Cuando llego a la cocina, el aroma a café me da la bienvenida, cortesía de mi hermano, Nate. Siempre madruga antes que yo, no porque le guste, sino porque trabaja como instructor de snowboard para principiantes.
—¿Siquiera lograste descansar? —pregunta con esa mirada que conozco perfectamente, mientras me pasa un vaso.
—Sí, algo —respondo mientras tomo un sorbo.
Nate es el único que entiende lo que significa competir. Me ha visto caer y levantarme tantas veces que perdió la cuenta. Aunque no participa en torneos, siempre ha sido mi apoyo número uno, desde el primer salto que intenté hasta los campeonatos más grandes. Y es el único con quién puedo ser totalmente honesta.
—Liam pasará por ti, ¿no? —añade después de un silencio cómodo, revisando su mochila.

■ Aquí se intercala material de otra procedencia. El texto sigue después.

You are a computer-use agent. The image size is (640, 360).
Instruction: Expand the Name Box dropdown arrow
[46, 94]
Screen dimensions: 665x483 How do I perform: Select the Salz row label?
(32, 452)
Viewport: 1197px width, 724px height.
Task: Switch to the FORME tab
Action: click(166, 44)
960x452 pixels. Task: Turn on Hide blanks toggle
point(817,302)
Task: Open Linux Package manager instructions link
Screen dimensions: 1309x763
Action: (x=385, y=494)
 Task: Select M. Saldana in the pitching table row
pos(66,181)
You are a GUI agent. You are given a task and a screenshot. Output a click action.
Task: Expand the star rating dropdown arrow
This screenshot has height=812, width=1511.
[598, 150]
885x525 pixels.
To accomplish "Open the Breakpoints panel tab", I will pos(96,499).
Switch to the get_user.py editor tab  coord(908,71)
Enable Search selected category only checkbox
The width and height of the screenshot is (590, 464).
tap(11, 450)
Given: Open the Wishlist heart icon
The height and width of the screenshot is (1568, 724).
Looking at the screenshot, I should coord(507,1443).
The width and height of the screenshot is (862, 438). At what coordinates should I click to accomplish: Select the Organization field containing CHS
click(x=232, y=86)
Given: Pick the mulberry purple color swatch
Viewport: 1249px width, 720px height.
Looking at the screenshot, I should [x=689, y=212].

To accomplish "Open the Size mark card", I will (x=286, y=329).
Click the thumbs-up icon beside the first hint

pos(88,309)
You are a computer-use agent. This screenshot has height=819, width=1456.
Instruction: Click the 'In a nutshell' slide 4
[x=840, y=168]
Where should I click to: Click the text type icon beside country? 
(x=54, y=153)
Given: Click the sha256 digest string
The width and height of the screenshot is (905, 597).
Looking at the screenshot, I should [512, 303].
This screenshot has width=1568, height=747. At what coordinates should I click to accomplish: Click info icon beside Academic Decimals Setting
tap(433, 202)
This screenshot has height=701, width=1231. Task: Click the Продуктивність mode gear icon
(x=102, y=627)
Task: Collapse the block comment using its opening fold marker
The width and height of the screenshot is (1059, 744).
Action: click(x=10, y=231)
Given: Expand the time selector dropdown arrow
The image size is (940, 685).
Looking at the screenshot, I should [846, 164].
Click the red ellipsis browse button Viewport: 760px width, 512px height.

—Sí, como siempre —digo con un ligero encogimiento de hombros. Liam es puntual, fiable... predecible.
Miro la hora y tomo mis cosas. La tabla de snowboard está recostada contra la pared, reluciente y lista. La compré con mis ahorros después de haber usado la misma durante tres años seguidos. Subo la cremallera de mi chaqueta y estoy a punto de salir cuando la puerta se abre de golpe.
Ahí está Liam, con su sonrisa de siempre y el cabello perfecto, como si no acabara de enfrentarse al frío helado de Utah.
—Buenos días, campeona —dice, acercándose para besarme en la frente.
—Buenos días, puntualidad encarnada —respondo con una sonrisa.
Nos dirigimos juntos hacia su camioneta mientras la nieve cruje bajo nuestros pies. El día apenas empieza, pero puedo sentir la electricidad en el aire. Hoy es solo práctica, pero cada segundo cuenta.
El motor de la camioneta ruge al encenderse, calentando poco a poco el aire frío que se filtra por las ventanas. Liam me pasa un termo con más café, siempre preparado con dos cucharadas de azúcar, justo como me gusta. Normalmente no lo consumo en exceso, considerando que ya tomé uno en casa, pero necesito estar lo suficientemente despierta hoy. Es importante.